**Work required:**
Begin at the line with "Task: Switch to 일봉 daily candle chart" and set down each line exactly until the listing ends. Images stay out.
═══ Data for this task ═══
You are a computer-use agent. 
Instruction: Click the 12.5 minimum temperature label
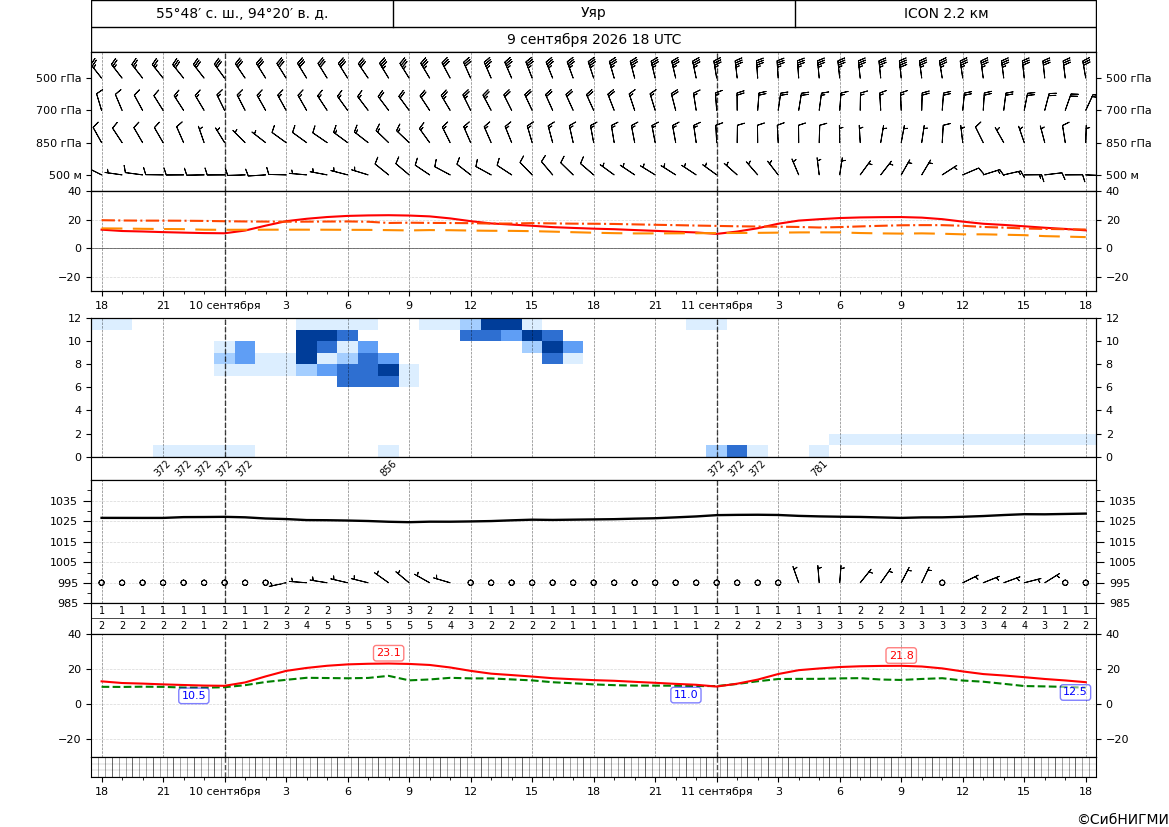coord(1074,691)

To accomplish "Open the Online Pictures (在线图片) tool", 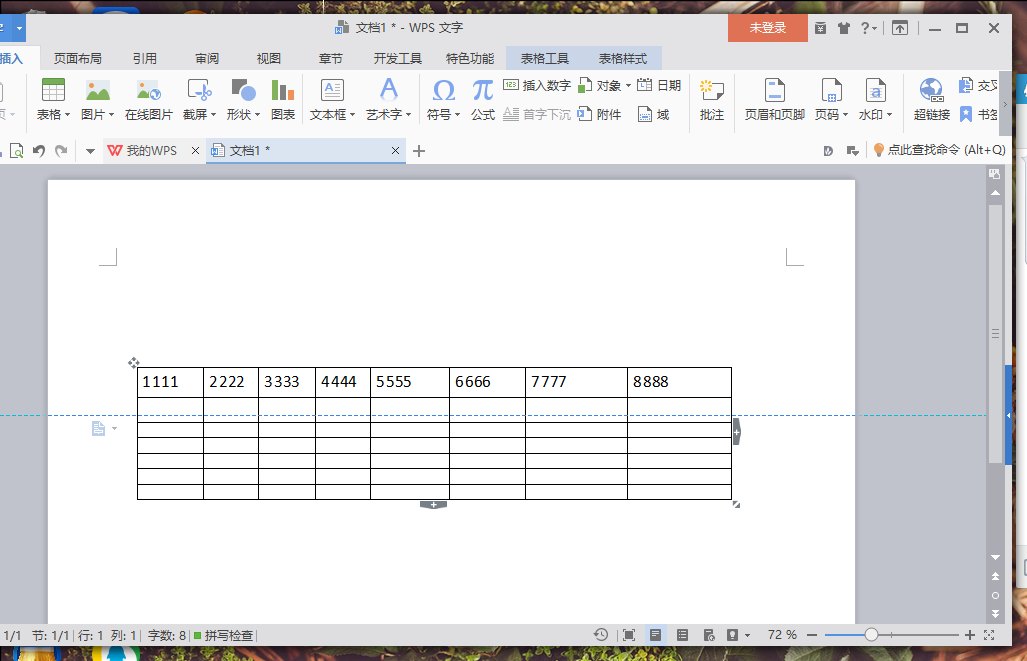I will tap(148, 100).
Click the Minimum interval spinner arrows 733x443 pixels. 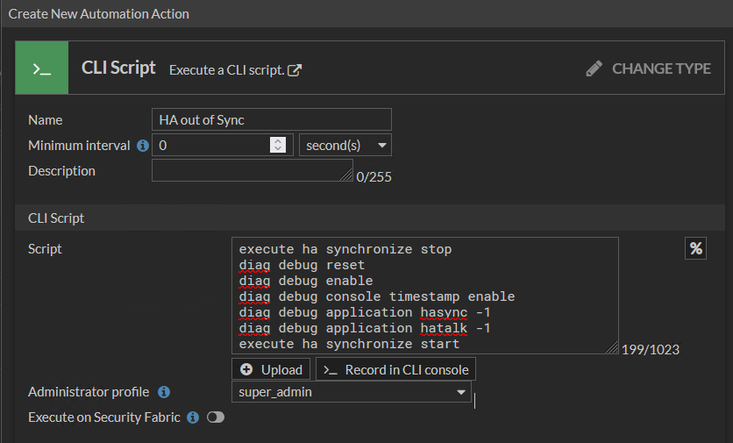click(278, 146)
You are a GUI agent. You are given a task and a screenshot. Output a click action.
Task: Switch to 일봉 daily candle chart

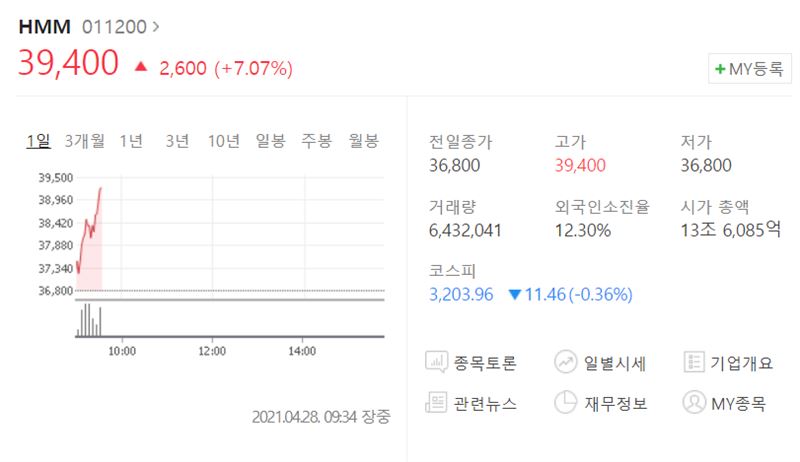pyautogui.click(x=270, y=141)
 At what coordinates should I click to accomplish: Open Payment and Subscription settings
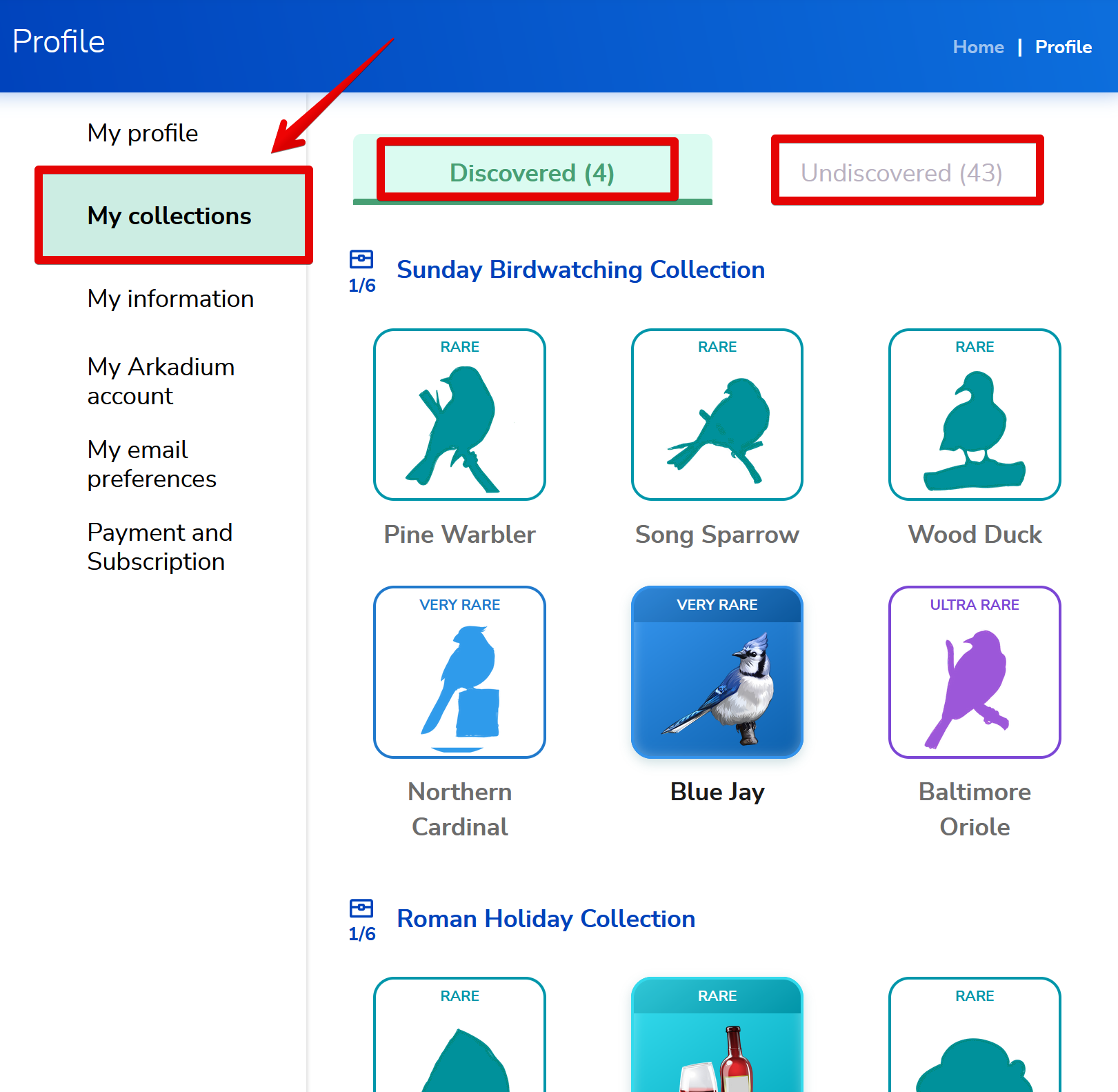coord(159,547)
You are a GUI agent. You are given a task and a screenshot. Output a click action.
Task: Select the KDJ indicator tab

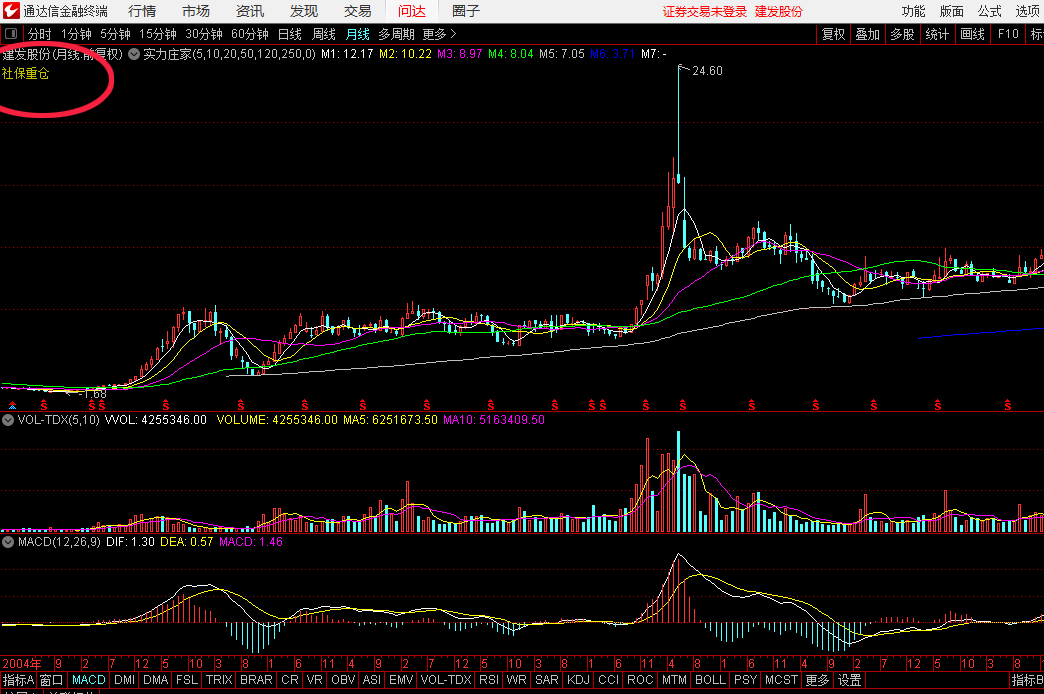tap(579, 680)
═══
**Solved problem:**
Task: Switch to 일봉 daily candle chart

pyautogui.click(x=270, y=141)
 At what coordinates should I click to accomplish: Open Payment and Subscription settings
coord(159,547)
You are a GUI agent. You are given a task and a screenshot. Output a click action.
Task: Select the KDJ indicator tab

tap(579, 680)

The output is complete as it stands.